Koronaya Karşı Zencefil ve Zerdeçal
Son zamanlarda zencefil ve zerdeçalın Covid-19 virüsünün vücutta tutunmasını kolaylaştırdığına yönelik iddialar ortaya atılsa da bu asılsız iddialara inanıp sakın zencefil ve zerdeçal tüketmekten geri durmayın. Zencefil ve zerdeçal güçlü antiviral etkileri olan ve Covid-19 virüsüne karşı en etkili şekilde savaşan iki bitkidir. Zencefil ve zerdeçal Covid-19 virüsü semptomlarını kesinlikle artırmamakta, tam aksine hem Covid-19 virüsünden korunmada, hem de Covid-19 virüsü enfekte olduktan sonra tedavi sürecinde oldukça etkilidir. Ayrıca Çin, içerisinde zencefil ve zerdeçalında bulunduğu bitkisel karışımları Covid-19 virüsünün tedavisinde kullandığını bizzat açıkladı.
Covid geçirenlerin nefes darlığı çekme ihtimalleri de yüksektir.
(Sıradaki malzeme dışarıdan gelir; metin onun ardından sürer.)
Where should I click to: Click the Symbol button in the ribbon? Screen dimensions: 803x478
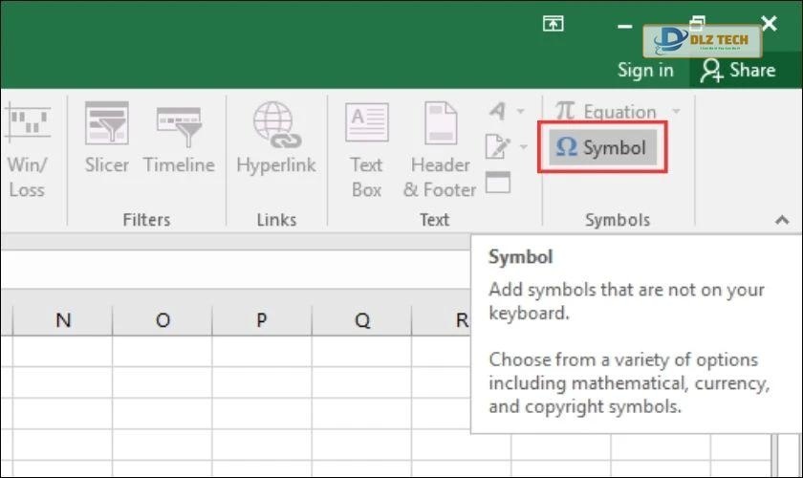(602, 148)
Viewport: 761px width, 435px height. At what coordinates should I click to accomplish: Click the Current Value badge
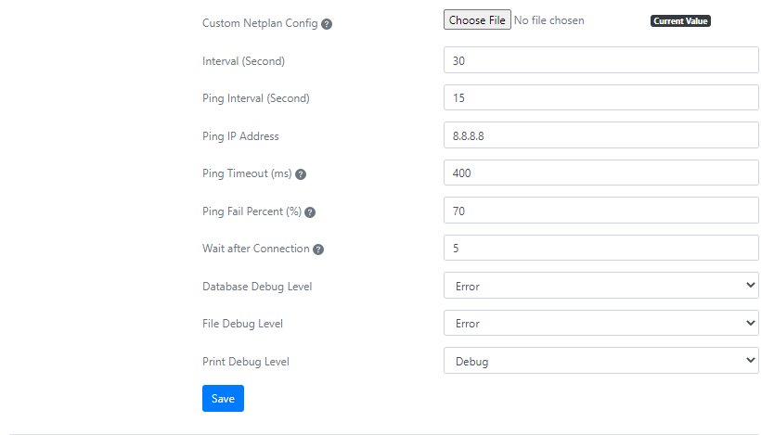680,20
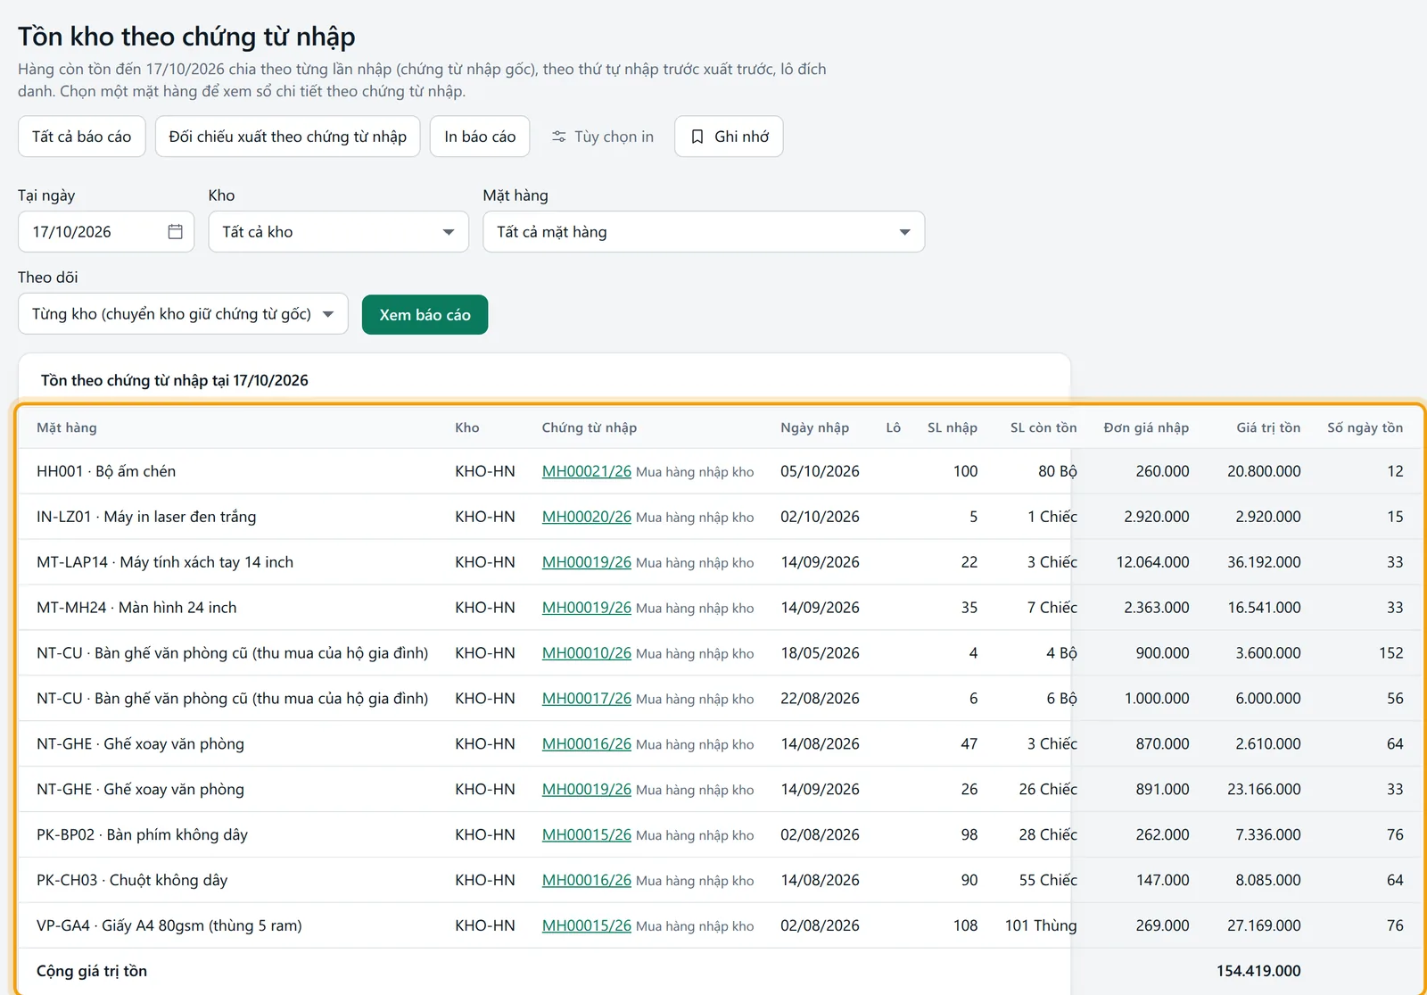
Task: Open the Theo dõi dropdown
Action: (x=183, y=314)
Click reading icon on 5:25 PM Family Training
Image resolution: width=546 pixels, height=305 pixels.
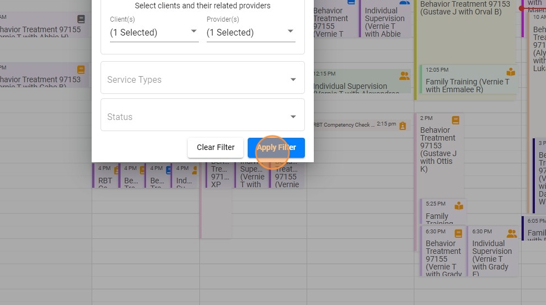[x=459, y=206]
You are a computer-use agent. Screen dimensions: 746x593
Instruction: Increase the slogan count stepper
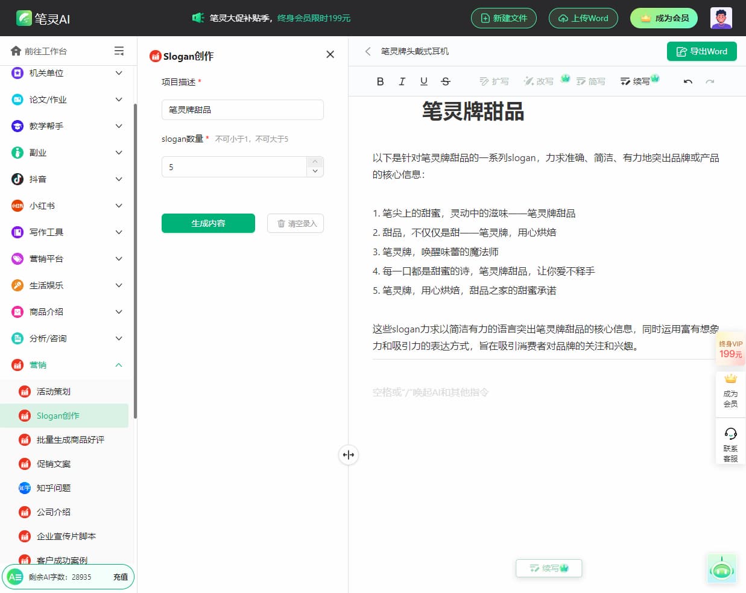tap(315, 162)
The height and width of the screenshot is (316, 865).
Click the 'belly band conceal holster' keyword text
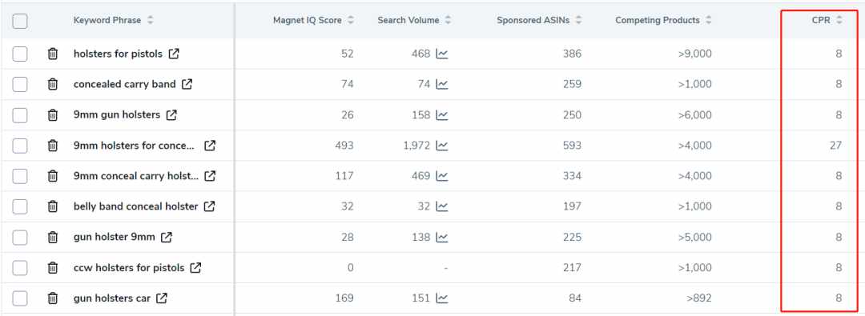(x=135, y=207)
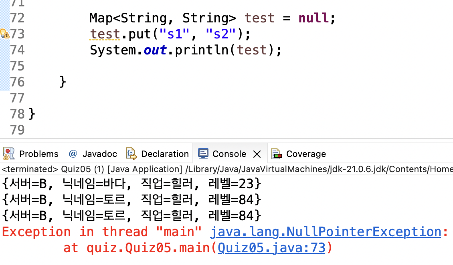453x265 pixels.
Task: Click the "s1" string literal
Action: (174, 34)
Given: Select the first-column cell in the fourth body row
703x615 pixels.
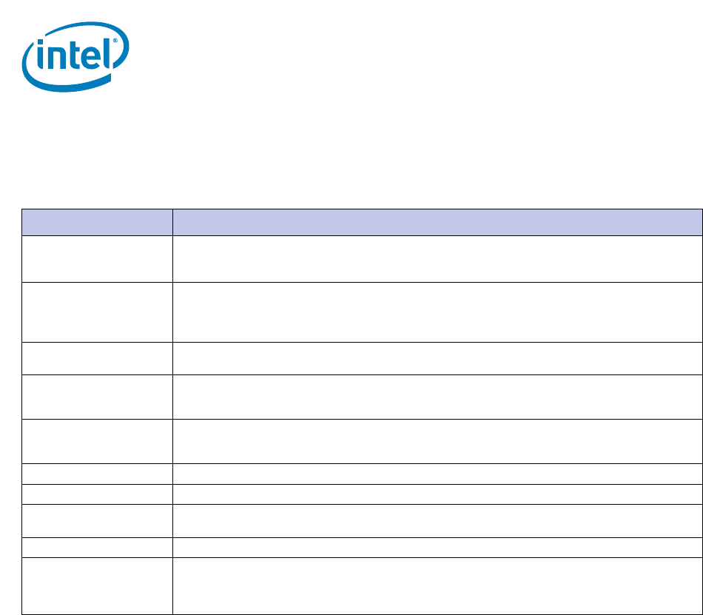Looking at the screenshot, I should point(97,397).
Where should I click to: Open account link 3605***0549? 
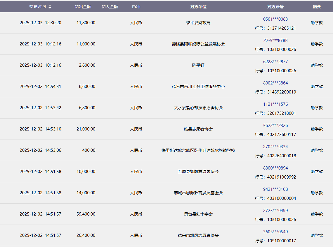[x=275, y=232]
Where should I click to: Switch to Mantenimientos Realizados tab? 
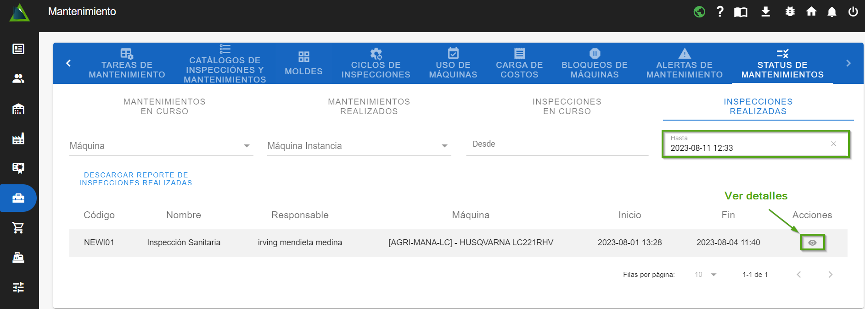coord(369,106)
Aşağıdaki yazımıza da göz atmanızı tavsiye ederiz:
Covid-19 Virüsüyle Savaşan Vitamin ve Mineraller
Vücudumuza Covid-19 virüsü enfekte olduğu takdirde vücudumuz bu virüsle savaşabilmek ve virüsün hakkından gelebilmek için bütün vitamin ve minerallere gereksinim duyar. Bunun içinde günlük beslenme programında her besin öğesine yer verilmelidir. Özellikle de bol miktarda E vitamini, çinko ve selenyum barındıran yağlı tohumların tüketimi ihmal edilmemelidir. Yağlı tohumlar içerisinde yer alan badem, ceviz, fındık gibi besinler gün içerisinde ölçülü miktarda tüketilmelidir. Yine C vitamini bakımından çok zengin olan turunçgiller tüketimi de ihmal edilmemelidir. Vücudun A vitamini gereksinimini karşılamak ve bağırsak florasının güçlü olması için tam tahıllı gıdalar ve sebzelerin yanı sıra çözünür ve çözünmez lifleri yeterince almaya çok özen gösterilmelidir. Ayrıca fermente gıdalar arasında yer alan yoğurt, turşu, kefir ve sirke tüketimi olmazsa olmazdır. Boğaz enfeksiyonunun şiddetli olduğu zamanlarda ıhlamur, adaçayı gibi bitki çaylarının içerisine zencefil eklenerek tüketilebilir.
Yukarıdaki sayılanlar ile birlikte koronaya ne iyi gelir sorusunun henüz %100 kanıtlanmış bir cevabı da yoktur. Bugüne kadar koronaya yakalanan hastalar arasında yapılan araştırmalara göre bol bol dinlenmek ve bağışıklık sistemini güçlendirecek besinler almak yapılabilecek en doğru hareketlerden olacaktır.
Bu konuda kişide önceden var olan hastalıklar, alerjik reaksiyonlar ve birçok etken de belirleyici olabildiği için bu yöntemleri uygulamadan önce mutlaka doktora danışın.